The plight of the freight market is exemplified by the ongoing drop to their lowest levels since August 2016.
Contrast that with the charter market, particularly for larger vessels, where rates for 8,500-teu ships are hitting $21,000 per day.
Strong trade growth has played a key role in this recovery, where vessel demand rose by 5.4% in 2017 and further expansion of 5% is expected in 2018, according to a quarterly report by Maritime Strategies International (MSI).
But the disconnect between charter and freight markets is threatening ships of 7,000 teu to 9,000 teu.
MSI argues that the sustained upwards trajectory for earnings of these “classic” post-panamax class of vessels increasingly requires an “everything-goes-right” scenario rather than a “base case”.
Looking at the charter market in isolation gives the impression that earnings are sustainable.
“Availability here is extremely tight, with the market for vessels over 5,000 teu close to sold out, and this high level of employment for chartered tonnage has of course pushed up earnings,” MSI said.
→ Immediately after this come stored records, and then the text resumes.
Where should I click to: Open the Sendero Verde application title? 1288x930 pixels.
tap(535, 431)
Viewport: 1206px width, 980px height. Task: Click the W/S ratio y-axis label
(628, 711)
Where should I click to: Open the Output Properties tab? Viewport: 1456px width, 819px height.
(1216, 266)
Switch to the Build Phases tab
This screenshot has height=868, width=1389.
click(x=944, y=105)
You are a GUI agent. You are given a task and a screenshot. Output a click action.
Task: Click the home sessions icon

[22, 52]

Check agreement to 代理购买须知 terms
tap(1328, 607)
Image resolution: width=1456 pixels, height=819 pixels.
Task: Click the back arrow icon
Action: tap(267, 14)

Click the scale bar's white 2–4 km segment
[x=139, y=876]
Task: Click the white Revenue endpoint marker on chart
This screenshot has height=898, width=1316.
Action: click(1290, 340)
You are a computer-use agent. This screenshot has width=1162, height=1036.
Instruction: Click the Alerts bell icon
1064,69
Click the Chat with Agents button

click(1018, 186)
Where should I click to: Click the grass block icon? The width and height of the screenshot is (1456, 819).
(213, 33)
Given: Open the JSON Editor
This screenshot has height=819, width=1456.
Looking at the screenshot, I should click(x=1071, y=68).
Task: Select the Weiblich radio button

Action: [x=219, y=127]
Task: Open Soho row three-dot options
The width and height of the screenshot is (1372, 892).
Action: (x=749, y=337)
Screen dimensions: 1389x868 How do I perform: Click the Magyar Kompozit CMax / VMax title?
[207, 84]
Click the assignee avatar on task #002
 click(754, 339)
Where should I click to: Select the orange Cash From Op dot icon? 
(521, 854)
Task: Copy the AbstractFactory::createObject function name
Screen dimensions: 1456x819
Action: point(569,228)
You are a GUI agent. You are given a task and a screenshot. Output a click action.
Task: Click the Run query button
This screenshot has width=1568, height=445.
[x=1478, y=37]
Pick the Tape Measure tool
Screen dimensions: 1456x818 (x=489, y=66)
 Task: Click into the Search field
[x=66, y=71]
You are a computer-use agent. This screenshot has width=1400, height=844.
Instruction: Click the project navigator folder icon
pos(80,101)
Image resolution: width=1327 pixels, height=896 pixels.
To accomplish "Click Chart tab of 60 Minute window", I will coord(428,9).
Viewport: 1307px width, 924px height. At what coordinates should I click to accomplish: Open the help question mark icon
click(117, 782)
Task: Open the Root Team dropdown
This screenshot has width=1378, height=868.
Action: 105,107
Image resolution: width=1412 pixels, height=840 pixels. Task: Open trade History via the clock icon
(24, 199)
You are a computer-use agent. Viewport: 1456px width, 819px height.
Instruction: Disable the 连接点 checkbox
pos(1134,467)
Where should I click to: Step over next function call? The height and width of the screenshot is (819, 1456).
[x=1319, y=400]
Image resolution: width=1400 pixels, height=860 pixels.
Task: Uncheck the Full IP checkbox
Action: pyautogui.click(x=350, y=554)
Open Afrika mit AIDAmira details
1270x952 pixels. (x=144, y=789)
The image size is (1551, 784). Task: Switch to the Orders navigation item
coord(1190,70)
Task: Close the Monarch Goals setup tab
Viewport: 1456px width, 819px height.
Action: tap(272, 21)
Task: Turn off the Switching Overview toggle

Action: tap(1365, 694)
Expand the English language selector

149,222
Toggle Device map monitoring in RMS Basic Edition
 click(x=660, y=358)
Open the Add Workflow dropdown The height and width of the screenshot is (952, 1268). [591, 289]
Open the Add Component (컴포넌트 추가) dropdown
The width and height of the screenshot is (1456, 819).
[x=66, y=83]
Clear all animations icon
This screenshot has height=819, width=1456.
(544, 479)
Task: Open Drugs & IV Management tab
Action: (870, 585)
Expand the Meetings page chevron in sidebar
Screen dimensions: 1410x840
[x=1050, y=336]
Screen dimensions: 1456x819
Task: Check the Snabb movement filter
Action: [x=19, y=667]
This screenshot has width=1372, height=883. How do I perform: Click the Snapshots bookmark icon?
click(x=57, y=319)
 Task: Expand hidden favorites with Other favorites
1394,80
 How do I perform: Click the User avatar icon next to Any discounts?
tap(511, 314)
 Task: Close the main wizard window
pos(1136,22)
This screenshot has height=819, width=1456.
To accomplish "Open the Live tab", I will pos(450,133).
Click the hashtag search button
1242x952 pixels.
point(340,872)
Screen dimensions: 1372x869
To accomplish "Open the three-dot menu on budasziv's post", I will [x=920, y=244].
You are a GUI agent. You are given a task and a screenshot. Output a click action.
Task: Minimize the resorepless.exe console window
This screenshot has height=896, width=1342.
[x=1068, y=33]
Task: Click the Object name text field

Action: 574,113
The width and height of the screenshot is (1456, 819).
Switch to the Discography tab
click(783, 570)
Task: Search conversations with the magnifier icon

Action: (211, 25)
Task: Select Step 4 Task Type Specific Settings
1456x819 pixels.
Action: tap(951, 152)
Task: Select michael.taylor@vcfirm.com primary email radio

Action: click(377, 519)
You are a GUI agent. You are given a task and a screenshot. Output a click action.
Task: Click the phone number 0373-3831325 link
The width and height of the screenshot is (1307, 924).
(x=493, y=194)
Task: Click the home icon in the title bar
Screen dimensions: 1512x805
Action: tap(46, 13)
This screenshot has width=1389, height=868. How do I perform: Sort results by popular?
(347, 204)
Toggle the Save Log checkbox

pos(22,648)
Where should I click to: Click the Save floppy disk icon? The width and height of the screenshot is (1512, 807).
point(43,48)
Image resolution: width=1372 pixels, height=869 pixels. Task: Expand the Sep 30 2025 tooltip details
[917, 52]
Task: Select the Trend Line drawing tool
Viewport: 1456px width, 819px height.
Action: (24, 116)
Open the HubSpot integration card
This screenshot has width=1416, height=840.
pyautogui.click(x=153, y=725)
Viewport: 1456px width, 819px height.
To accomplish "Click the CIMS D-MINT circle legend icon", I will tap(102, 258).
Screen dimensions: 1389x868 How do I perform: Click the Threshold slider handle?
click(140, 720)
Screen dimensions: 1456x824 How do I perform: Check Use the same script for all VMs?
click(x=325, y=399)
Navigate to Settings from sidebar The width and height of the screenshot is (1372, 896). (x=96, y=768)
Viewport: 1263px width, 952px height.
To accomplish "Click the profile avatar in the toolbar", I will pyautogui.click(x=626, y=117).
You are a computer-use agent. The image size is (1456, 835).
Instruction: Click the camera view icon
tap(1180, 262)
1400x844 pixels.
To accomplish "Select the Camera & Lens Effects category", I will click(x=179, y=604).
But it notes that the freight markets are not quite so rosy and that most liner companies struggled to make money towards the end of last year, with the position of those on the Asia-Europe trade particularly perilous.
One of the key drivers behind the pickup in demand for “classic” post-panamax tonnage has been very strong import growth into Latin America and the trade into the Middle East and Indian subcontinent, the analyst says.
This has driven upsizing and widened the potential pool of charterers for these vessels. That includes the likes of Shipping Corp of India, Simatech and Deutsche-Afrika Linien. Each currently has an 8,500-teu ship on charter, although MSI says they fall outside the group of liner companies traditionally regarded as potential end-users of these vessels.
“This increasing exposure to non-mainlane trades is undoubtedly healthy for the segment but should not be overstated,” MSI said. “Over half of the capacity in the 7,600-teu to 9,000-teu class remains deployed on the mainlane trades, with the transpacific accounting for the lion’s share.”
MSI reckons that the frontloaded delivery schedule of newbuildings implies that the transpacific trade will be hit by heavy cascading from the Asia-Europe routes over the coming three months. If trade growth disappoints, then it is likely that lines will look to redeliver chartered tonnage, MSI says.
“We believe that the market’s room for manoeuvre is far more limited than we would have hoped,” MSI said. “Underlying supply/demand balances are not as tight as they appear, and the hefty delivery schedule for this year means a shortfall in demand would see charter rates driven down aggressively.”
The near term may see the charter market supported by service reshuffling, coupled with the start-up of the Ocean Network Express, which may see additional vessel requirements.
But unless trade growth on North-South and Middle East/Indian subcontinent trades continues to run at close to 10%, then May to June may see a weakening in earnings for larger vessels, MSI adds.